Annalise V Johns, London-based urban designer brings us the latest discussions from some of the most interesting urban design discussions around London. Want to share what's being discussed in your city? Email us.
“If a place can be defined as relational, historical and concerned with identity, then a space which cannot be defined as relational, or historical, or concerned with identity will be a non-place.” - Marc Augé, 1995
Marc Augé’s 1995 book Non-places: Introduction to an Anthropology of Supermodernity provides a helpful articulation of the difference between space and place. Space being one that is moved through with frequency, versus a place where the built form actively participates in the animation by providing a draw for human interchange, what Augé refers to as “places of memory’.
I found myself contemplating “space” and “place” while in attendance at The City Centre talk on “City Briefing: Public Realm” (30.05.2018) in London. Simon Glynn, the Assistant Director (City Public Realm) City of London, provided an overview of development in the City from a public realm perspective and an overview of the changes to come.
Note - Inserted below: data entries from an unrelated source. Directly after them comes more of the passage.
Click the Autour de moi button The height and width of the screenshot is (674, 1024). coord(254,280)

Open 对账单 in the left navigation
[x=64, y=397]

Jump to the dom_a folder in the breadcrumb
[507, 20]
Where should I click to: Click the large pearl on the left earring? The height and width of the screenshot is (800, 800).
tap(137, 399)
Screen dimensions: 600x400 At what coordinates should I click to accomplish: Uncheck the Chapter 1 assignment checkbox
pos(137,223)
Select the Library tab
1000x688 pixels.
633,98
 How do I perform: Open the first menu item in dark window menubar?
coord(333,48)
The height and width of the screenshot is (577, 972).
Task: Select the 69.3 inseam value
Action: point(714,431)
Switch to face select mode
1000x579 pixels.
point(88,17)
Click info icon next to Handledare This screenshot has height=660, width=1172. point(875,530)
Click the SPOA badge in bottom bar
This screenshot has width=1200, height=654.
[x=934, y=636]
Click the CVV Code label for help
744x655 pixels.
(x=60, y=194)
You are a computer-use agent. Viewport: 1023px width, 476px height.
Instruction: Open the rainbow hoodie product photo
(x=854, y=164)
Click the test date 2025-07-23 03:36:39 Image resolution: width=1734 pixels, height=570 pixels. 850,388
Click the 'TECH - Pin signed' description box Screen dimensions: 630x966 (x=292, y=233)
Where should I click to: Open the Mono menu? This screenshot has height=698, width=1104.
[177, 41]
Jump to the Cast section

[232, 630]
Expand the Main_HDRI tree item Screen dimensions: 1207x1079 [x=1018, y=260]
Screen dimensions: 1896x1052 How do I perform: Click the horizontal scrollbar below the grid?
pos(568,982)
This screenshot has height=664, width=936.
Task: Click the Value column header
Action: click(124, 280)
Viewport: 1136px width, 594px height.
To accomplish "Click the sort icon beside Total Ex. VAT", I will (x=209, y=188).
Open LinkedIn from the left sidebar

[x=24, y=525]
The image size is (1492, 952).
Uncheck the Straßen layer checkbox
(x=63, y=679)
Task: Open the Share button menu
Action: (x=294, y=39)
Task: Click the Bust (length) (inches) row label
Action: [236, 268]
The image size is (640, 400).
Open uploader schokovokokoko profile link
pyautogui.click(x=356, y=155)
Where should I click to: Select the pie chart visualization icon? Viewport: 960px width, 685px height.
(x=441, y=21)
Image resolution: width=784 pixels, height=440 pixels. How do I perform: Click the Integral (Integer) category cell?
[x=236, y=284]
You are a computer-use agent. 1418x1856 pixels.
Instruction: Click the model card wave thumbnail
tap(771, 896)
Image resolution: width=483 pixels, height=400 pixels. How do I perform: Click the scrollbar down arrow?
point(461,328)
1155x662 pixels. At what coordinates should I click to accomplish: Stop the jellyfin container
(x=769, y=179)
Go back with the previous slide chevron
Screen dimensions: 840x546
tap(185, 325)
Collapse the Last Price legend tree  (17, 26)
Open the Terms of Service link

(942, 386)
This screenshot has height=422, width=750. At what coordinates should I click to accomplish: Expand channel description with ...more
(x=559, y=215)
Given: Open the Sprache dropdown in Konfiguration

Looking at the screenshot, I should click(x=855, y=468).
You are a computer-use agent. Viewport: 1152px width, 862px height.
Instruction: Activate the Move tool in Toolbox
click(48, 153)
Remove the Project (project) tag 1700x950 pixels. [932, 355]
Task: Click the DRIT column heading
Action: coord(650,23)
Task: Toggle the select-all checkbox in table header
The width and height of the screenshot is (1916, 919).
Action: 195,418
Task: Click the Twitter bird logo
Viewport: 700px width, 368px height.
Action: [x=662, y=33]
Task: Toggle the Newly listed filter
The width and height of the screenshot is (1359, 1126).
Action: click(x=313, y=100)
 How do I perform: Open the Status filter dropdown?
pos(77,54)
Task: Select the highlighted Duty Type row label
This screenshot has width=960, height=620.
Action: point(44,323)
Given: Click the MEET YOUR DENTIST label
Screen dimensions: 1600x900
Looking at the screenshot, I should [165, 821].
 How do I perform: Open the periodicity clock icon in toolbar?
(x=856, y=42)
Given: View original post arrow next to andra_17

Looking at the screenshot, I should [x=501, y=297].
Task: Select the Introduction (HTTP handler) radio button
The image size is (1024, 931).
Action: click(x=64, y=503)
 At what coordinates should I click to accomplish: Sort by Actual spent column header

Many interesting statistics were shared including the fact that the The City of London is home to 10 of the capital’s streets with the highest pedestrian volumes. Currently, these volumes reach up to 2000 pedestrians per hour. Another interesting fact was that 90% of those occupying the City are SMEs and a growing market. Let us not forget though there is a well-established residential community in The City.
The talk revolved around research on pedestrian comfort levels in the City. Over the past two years, pedestrian volumes have increased by 25% which has motivated a drastic rethink as to how the public realm needs an adaptable system to accommodate these sudden increases. The work is very much in its infancy - the first stage of consultation will take place in June 2018. None the less, the limitations presented in the City of London are unique. Mr Glynn reported that changes in built environment due to new developments take place every 18 months, which means any improvement to the public realm, beyond the paving will need to be temporary and moveable. This constraint fascinates me.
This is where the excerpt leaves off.